**TASK DIRECTIONS:**
Render every line of the records below as a Markdown table with two columns, Row and Line. Number each row and skip blank lines.

-- START OF SUPPLIED MATERIAL --

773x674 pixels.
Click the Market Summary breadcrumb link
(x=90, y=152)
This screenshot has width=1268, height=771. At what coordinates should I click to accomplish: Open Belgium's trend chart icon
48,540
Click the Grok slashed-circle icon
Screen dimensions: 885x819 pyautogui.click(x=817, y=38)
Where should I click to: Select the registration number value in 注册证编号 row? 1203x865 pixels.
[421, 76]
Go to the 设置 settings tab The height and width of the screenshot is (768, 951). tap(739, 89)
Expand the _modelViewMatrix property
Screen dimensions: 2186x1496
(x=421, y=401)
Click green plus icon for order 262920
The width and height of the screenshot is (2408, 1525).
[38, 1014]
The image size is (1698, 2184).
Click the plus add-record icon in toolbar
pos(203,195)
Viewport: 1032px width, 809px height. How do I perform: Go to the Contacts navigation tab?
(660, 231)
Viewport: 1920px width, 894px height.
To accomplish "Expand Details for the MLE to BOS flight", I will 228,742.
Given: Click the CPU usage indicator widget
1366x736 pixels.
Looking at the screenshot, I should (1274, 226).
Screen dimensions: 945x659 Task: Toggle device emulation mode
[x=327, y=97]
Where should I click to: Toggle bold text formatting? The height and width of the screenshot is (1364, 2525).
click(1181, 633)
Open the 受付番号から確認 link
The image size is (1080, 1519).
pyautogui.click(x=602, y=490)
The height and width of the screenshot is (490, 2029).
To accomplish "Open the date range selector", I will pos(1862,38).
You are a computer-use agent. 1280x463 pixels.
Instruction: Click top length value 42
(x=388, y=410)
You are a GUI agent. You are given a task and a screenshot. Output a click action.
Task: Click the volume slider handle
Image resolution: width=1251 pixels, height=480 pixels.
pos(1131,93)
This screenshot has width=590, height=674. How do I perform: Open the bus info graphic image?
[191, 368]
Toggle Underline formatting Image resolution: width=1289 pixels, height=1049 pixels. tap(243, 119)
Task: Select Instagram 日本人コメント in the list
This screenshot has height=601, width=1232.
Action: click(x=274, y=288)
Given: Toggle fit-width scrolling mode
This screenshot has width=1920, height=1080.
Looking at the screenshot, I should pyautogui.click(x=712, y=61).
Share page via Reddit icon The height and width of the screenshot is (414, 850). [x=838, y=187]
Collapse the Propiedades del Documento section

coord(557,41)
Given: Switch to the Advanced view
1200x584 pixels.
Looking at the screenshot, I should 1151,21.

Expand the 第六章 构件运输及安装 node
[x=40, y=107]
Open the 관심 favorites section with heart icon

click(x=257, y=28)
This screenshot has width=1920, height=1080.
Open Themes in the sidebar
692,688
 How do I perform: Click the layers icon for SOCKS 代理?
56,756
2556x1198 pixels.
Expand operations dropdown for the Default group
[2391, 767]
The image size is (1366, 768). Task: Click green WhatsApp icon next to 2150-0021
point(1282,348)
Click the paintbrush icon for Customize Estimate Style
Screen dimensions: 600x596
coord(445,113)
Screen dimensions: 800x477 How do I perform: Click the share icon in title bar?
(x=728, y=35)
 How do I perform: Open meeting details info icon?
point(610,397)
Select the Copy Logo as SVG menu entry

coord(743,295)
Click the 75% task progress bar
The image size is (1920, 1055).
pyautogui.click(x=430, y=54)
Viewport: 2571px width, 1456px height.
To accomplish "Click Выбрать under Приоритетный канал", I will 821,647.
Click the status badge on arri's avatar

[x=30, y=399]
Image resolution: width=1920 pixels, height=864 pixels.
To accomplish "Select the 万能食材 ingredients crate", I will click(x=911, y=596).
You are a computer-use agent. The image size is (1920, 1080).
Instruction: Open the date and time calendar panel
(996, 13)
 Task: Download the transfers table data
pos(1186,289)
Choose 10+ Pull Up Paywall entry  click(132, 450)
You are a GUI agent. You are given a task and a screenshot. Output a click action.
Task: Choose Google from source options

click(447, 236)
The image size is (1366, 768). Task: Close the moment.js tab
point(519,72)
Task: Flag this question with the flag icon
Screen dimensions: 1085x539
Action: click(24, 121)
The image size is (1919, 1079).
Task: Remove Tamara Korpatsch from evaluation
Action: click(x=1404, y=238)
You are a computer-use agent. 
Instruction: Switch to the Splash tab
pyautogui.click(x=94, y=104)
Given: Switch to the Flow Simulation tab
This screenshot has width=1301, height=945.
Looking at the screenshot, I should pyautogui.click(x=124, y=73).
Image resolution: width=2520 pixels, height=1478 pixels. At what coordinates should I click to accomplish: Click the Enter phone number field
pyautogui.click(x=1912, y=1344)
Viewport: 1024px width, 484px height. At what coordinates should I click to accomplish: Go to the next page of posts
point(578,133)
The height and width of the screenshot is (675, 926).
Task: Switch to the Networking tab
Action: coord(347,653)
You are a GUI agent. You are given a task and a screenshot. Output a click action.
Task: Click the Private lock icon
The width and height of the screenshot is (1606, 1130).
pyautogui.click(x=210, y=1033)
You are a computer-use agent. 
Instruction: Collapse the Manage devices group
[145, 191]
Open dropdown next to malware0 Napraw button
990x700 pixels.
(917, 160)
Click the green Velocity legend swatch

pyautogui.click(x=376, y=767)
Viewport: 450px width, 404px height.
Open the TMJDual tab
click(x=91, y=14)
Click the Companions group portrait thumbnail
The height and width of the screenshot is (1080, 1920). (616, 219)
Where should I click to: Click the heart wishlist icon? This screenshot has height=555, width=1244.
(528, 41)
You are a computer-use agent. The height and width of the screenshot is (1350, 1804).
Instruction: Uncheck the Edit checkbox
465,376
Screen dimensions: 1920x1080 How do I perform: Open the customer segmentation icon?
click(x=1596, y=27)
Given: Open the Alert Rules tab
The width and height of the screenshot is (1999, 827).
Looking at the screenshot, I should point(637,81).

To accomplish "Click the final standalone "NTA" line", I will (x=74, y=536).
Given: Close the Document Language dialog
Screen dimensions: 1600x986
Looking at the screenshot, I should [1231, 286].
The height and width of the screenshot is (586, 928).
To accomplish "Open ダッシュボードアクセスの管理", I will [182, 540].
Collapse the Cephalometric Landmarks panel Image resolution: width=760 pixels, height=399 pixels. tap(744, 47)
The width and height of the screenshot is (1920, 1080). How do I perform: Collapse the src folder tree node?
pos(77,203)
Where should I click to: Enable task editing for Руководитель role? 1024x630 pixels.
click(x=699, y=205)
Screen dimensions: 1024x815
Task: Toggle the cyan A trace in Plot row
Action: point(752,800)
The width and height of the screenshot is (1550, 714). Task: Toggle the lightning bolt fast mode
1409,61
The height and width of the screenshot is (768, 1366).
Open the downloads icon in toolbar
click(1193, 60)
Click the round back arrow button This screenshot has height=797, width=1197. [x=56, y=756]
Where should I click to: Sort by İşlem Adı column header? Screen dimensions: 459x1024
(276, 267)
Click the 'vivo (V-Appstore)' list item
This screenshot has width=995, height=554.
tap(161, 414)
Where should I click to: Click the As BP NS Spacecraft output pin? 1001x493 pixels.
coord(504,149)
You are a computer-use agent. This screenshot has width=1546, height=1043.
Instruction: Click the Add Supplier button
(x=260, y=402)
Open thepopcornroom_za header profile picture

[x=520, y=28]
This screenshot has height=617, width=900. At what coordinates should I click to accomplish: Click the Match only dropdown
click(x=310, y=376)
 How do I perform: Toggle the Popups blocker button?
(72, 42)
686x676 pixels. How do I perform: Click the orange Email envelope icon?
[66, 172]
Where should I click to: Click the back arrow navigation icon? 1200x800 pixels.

-- END OF SUPPLIED MATERIAL --

**WRITTEN RESPONSE:**
| Row | Line |
|---|---|
| 1 | 773x674 pixels. |
| 2 | Click the Market Summary breadcrumb link |
| 3 | (x=90, y=152) |
| 4 | This screenshot has width=1268, height=771. At what coordinates should I click to accomplish: Open Belgium's trend chart icon |
| 5 | 48,540 |
| 6 | Click the Grok slashed-circle icon |
| 7 | Screen dimensions: 885x819 pyautogui.click(x=817, y=38) |
| 8 | Where should I click to: Select the registration number value in 注册证编号 row? 1203x865 pixels. |
| 9 | [421, 76] |
| 10 | Go to the 设置 settings tab The height and width of the screenshot is (768, 951). tap(739, 89) |
| 11 | Expand the _modelViewMatrix property |
| 12 | Screen dimensions: 2186x1496 |
| 13 | (x=421, y=401) |
| 14 | Click green plus icon for order 262920 |
| 15 | The width and height of the screenshot is (2408, 1525). |
| 16 | [38, 1014] |
| 17 | The image size is (1698, 2184). |
| 18 | Click the plus add-record icon in toolbar |
| 19 | pos(203,195) |
| 20 | Viewport: 1032px width, 809px height. How do I perform: Go to the Contacts navigation tab? |
| 21 | (660, 231) |
| 22 | Viewport: 1920px width, 894px height. |
| 23 | To accomplish "Expand Details for the MLE to BOS flight", I will 228,742. |
| 24 | Given: Click the CPU usage indicator widget |
| 25 | 1366x736 pixels. |
| 26 | Looking at the screenshot, I should (1274, 226). |
| 27 | Screen dimensions: 945x659 Task: Toggle device emulation mode |
| 28 | [x=327, y=97] |
| 29 | Where should I click to: Toggle bold text formatting? The height and width of the screenshot is (1364, 2525). |
| 30 | click(1181, 633) |
| 31 | Open the 受付番号から確認 link |
| 32 | The image size is (1080, 1519). |
| 33 | pyautogui.click(x=602, y=490) |
| 34 | The height and width of the screenshot is (490, 2029). |
| 35 | To accomplish "Open the date range selector", I will pos(1862,38). |
| 36 | You are a computer-use agent. 1280x463 pixels. |
| 37 | Instruction: Click top length value 42 |
| 38 | (x=388, y=410) |
| 39 | You are a GUI agent. You are given a task and a screenshot. Output a click action. |
| 40 | Task: Click the volume slider handle |
| 41 | Image resolution: width=1251 pixels, height=480 pixels. |
| 42 | pos(1131,93) |
| 43 | This screenshot has width=590, height=674. How do I perform: Open the bus info graphic image? |
| 44 | [191, 368] |
| 45 | Toggle Underline formatting Image resolution: width=1289 pixels, height=1049 pixels. tap(243, 119) |
| 46 | Task: Select Instagram 日本人コメント in the list |
| 47 | This screenshot has height=601, width=1232. |
| 48 | Action: click(x=274, y=288) |
| 49 | Given: Toggle fit-width scrolling mode |
| 50 | This screenshot has width=1920, height=1080. |
| 51 | Looking at the screenshot, I should pyautogui.click(x=712, y=61). |
| 52 | Share page via Reddit icon The height and width of the screenshot is (414, 850). [x=838, y=187] |
| 53 | Collapse the Propiedades del Documento section |
| 54 | coord(557,41) |
| 55 | Given: Switch to the Advanced view |
| 56 | 1200x584 pixels. |
| 57 | Looking at the screenshot, I should 1151,21. |
| 58 | Expand the 第六章 构件运输及安装 node |
| 59 | [x=40, y=107] |
| 60 | Open the 관심 favorites section with heart icon |
| 61 | click(x=257, y=28) |
| 62 | This screenshot has width=1920, height=1080. |
| 63 | Open Themes in the sidebar |
| 64 | 692,688 |
| 65 |  How do I perform: Click the layers icon for SOCKS 代理? |
| 66 | 56,756 |
| 67 | 2556x1198 pixels. |
| 68 | Expand operations dropdown for the Default group |
| 69 | [2391, 767] |
| 70 | The image size is (1366, 768). Task: Click green WhatsApp icon next to 2150-0021 |
| 71 | point(1282,348) |
| 72 | Click the paintbrush icon for Customize Estimate Style |
| 73 | Screen dimensions: 600x596 |
| 74 | coord(445,113) |
| 75 | Screen dimensions: 800x477 How do I perform: Click the share icon in title bar? |
| 76 | (x=728, y=35) |
| 77 |  How do I perform: Open meeting details info icon? |
| 78 | point(610,397) |
| 79 | Select the Copy Logo as SVG menu entry |
| 80 | coord(743,295) |
| 81 | Click the 75% task progress bar |
| 82 | The image size is (1920, 1055). |
| 83 | pyautogui.click(x=430, y=54) |
| 84 | Viewport: 2571px width, 1456px height. |
| 85 | To accomplish "Click Выбрать under Приоритетный канал", I will 821,647. |
| 86 | Click the status badge on arri's avatar |
| 87 | [x=30, y=399] |
| 88 | Image resolution: width=1920 pixels, height=864 pixels. |
| 89 | To accomplish "Select the 万能食材 ingredients crate", I will click(x=911, y=596). |
| 90 | You are a computer-use agent. The image size is (1920, 1080). |
| 91 | Instruction: Open the date and time calendar panel |
| 92 | (996, 13) |
| 93 |  Task: Download the transfers table data |
| 94 | pos(1186,289) |
| 95 | Choose 10+ Pull Up Paywall entry  click(132, 450) |
| 96 | You are a GUI agent. You are given a task and a screenshot. Output a click action. |
| 97 | Task: Choose Google from source options |
| 98 | click(447, 236) |
| 99 | The image size is (1366, 768). Task: Close the moment.js tab |
| 100 | point(519,72) |
| 101 | Task: Flag this question with the flag icon |
| 102 | Screen dimensions: 1085x539 |
| 103 | Action: click(24, 121) |
| 104 | The image size is (1919, 1079). |
| 105 | Task: Remove Tamara Korpatsch from evaluation |
| 106 | Action: click(x=1404, y=238) |
| 107 | You are a computer-use agent.  |
| 108 | Instruction: Switch to the Splash tab |
| 109 | pyautogui.click(x=94, y=104) |
| 110 | Given: Switch to the Flow Simulation tab |
| 111 | This screenshot has width=1301, height=945. |
| 112 | Looking at the screenshot, I should pyautogui.click(x=124, y=73). |
| 113 | Image resolution: width=2520 pixels, height=1478 pixels. At what coordinates should I click to accomplish: Click the Enter phone number field |
| 114 | pyautogui.click(x=1912, y=1344) |
| 115 | Viewport: 1024px width, 484px height. At what coordinates should I click to accomplish: Go to the next page of posts |
| 116 | point(578,133) |
| 117 | The height and width of the screenshot is (675, 926). |
| 118 | Task: Switch to the Networking tab |
| 119 | Action: coord(347,653) |
| 120 | You are a GUI agent. You are given a task and a screenshot. Output a click action. |
| 121 | Task: Click the Private lock icon |
| 122 | The width and height of the screenshot is (1606, 1130). |
| 123 | pyautogui.click(x=210, y=1033) |
| 124 | You are a computer-use agent.  |
| 125 | Instruction: Collapse the Manage devices group |
| 126 | [145, 191] |
| 127 | Open dropdown next to malware0 Napraw button |
| 128 | 990x700 pixels. |
| 129 | (917, 160) |
| 130 | Click the green Velocity legend swatch |
| 131 | pyautogui.click(x=376, y=767) |
| 132 | Viewport: 450px width, 404px height. |
| 133 | Open the TMJDual tab |
| 134 | click(x=91, y=14) |
| 135 | Click the Companions group portrait thumbnail |
| 136 | The height and width of the screenshot is (1080, 1920). (616, 219) |
| 137 | Where should I click to: Click the heart wishlist icon? This screenshot has height=555, width=1244. |
| 138 | (528, 41) |
| 139 | You are a computer-use agent. The height and width of the screenshot is (1350, 1804). |
| 140 | Instruction: Uncheck the Edit checkbox |
| 141 | 465,376 |
| 142 | Screen dimensions: 1920x1080 How do I perform: Open the customer segmentation icon? |
| 143 | click(x=1596, y=27) |
| 144 | Given: Open the Alert Rules tab |
| 145 | The width and height of the screenshot is (1999, 827). |
| 146 | Looking at the screenshot, I should point(637,81). |
| 147 | To accomplish "Click the final standalone "NTA" line", I will (x=74, y=536). |
| 148 | Given: Close the Document Language dialog |
| 149 | Screen dimensions: 1600x986 |
| 150 | Looking at the screenshot, I should [1231, 286]. |
| 151 | The height and width of the screenshot is (586, 928). |
| 152 | To accomplish "Open ダッシュボードアクセスの管理", I will [182, 540]. |
| 153 | Collapse the Cephalometric Landmarks panel Image resolution: width=760 pixels, height=399 pixels. tap(744, 47) |
| 154 | The width and height of the screenshot is (1920, 1080). How do I perform: Collapse the src folder tree node? |
| 155 | pos(77,203) |
| 156 | Where should I click to: Enable task editing for Руководитель role? 1024x630 pixels. |
| 157 | click(x=699, y=205) |
| 158 | Screen dimensions: 1024x815 |
| 159 | Task: Toggle the cyan A trace in Plot row |
| 160 | Action: point(752,800) |
| 161 | The width and height of the screenshot is (1550, 714). Task: Toggle the lightning bolt fast mode |
| 162 | 1409,61 |
| 163 | The height and width of the screenshot is (768, 1366). |
| 164 | Open the downloads icon in toolbar |
| 165 | click(1193, 60) |
| 166 | Click the round back arrow button This screenshot has height=797, width=1197. [x=56, y=756] |
| 167 | Where should I click to: Sort by İşlem Adı column header? Screen dimensions: 459x1024 |
| 168 | (276, 267) |
| 169 | Click the 'vivo (V-Appstore)' list item |
| 170 | This screenshot has width=995, height=554. |
| 171 | tap(161, 414) |
| 172 | Where should I click to: Click the As BP NS Spacecraft output pin? 1001x493 pixels. |
| 173 | coord(504,149) |
| 174 | You are a computer-use agent. This screenshot has width=1546, height=1043. |
| 175 | Instruction: Click the Add Supplier button |
| 176 | (x=260, y=402) |
| 177 | Open thepopcornroom_za header profile picture |
| 178 | [x=520, y=28] |
| 179 | This screenshot has height=617, width=900. At what coordinates should I click to accomplish: Click the Match only dropdown |
| 180 | click(x=310, y=376) |
| 181 |  How do I perform: Toggle the Popups blocker button? |
| 182 | (72, 42) |
| 183 | 686x676 pixels. How do I perform: Click the orange Email envelope icon? |
| 184 | [66, 172] |
| 185 | Where should I click to: Click the back arrow navigation icon? 1200x800 pixels. |